What I Learned Creating Junction

Jim Hughes, April 9th 2020 - 10 min read

Junction is a Python package that allows developers to publish markdown files tracked in a Git repository to Confluence. With Junction, you can use existing Git workflows for managing code (pull requests, code review, release branches, etc) to also manage how documentation gets released to your wiki.

It's available on PyPI as a pure-python dependency:

pip install confluence-junction

Keep your documentation by your code

The idea for Junction came about in 2017 when I worked at Two Sigma. As one the firm's lead architects, I advocated for the adoption of lightweight architecture decision records.

Lightweight architecture decision records capture the reasoning and context behind changes to your software's design. They work best when kept near the code they pertain to because developers will find them in the course of working, and they can be created as part of the PR introducing a change—all ensuring the pertinent context is available with minimal searching. You can see an example of this in use by the UK government.

The problem was that over the course of years, Confluence had become the center of gravity for internal documentation and was the first place people went to find designs, best practices, and reference material. Moreover, not all documentation fits naturally into the codebase as markdown files, so many teams wished to have a single view that combined in-repo docs with richer wiki pages.

Since then I've seen this same problem play out again and again, everywhere I see development teams using Confluence. With some free time on my hands, and an itch to work on a side project, Junction was born.

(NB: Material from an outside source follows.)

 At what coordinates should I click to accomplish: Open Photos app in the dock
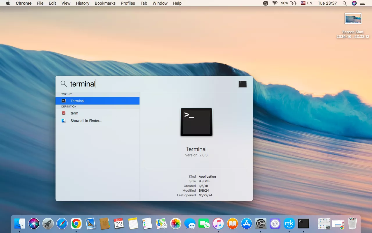[176, 224]
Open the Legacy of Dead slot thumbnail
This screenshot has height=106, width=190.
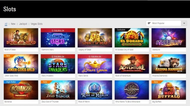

As a side project, I wanted to not only solve a problem (how do I make in-repo docs available on a wiki?) but to also broaden my horizons and try something new. I didn't have unlimited time, and wanted to reach a reasonable level of completion in only a few weeks...hence using an entirely new language or toolkit was out of bounds.

Therefore I chose to use my current-strongest language, Python, but to try and make use of newer features and emerging standards:

Python 3.8
Typed Python (with static type checking)
Poetry and pyproject.toml
GitHub Actions
Managing the entire project form GitHub (issues, projects, etc)

It turned out to be quite informative! Here are my top 5 takeaways that may help you evaluate and get started with any of the above:

1. Don't go overboard with Python typing

The Junction codebase uses statically typed Python everywhere, no exceptions. In fact, the requirement to type-annotate every single function signature is enforced by mypy as part of a pre-commit hook and build rule. Here is an example:

def markdown_to_storage(text: Optional[Union[str, bytes]]) -> str:
	pass

This function converts markdown text to a string containing Confluence storage representation. The markdown text can come in as None, a string, or bytes. The function will handle the different argument types without complaint. Besides self-documenting how to safely use this function, it allows for static type checking.

I have lusted for static typing in Python for a long time. Witnessing brutally simple bugs slip into production because of developer-error is painful. Don't get me wrong: Python is my primary language these days for a reason. I don't necessarily believe statically-typed languages are inherently safer than dynamically-typed: in fact, compilers often lend developers a false sense of confidence.

That doesn't mean type-checking is a waste of time! After I went back and added in all of the type annotations, mypy managed to find ~4 different bugs in my code! Nice!

In the end, though, I do not recommend typed Python for every project under the sun.

Typing support didn't really reach maturity until Python 3.8 which is still inconsistently supported by other community projects and is less likely to be available in your runtime environment than say Python 3.7.
mypy will happily report 0 errors when your code is not fully typed, leading to overconfidence. You need to explicitly configure mypy to disallow this. Moreover, it's very easy to accidentally let an Any or two into your typing, and inadvertently cause an entire critical path to essentially go unchecked, with none the wiser. This isn't a mypy flaw, more like mixing duck-typing and static-typing is an inherently tricky task.
Trying to actually make use of Python's fast-and-fluid duck-typing and "trust the developer" mentality is almost impossible. In fact, those aspects of the language actively fight you when statically typing and can make you very unproductive as a result.

In effect, using Python with totally enforced static typing makes the dynamic aspect of the language a burden, while loading you up with the overconfidence of static type checking to boot.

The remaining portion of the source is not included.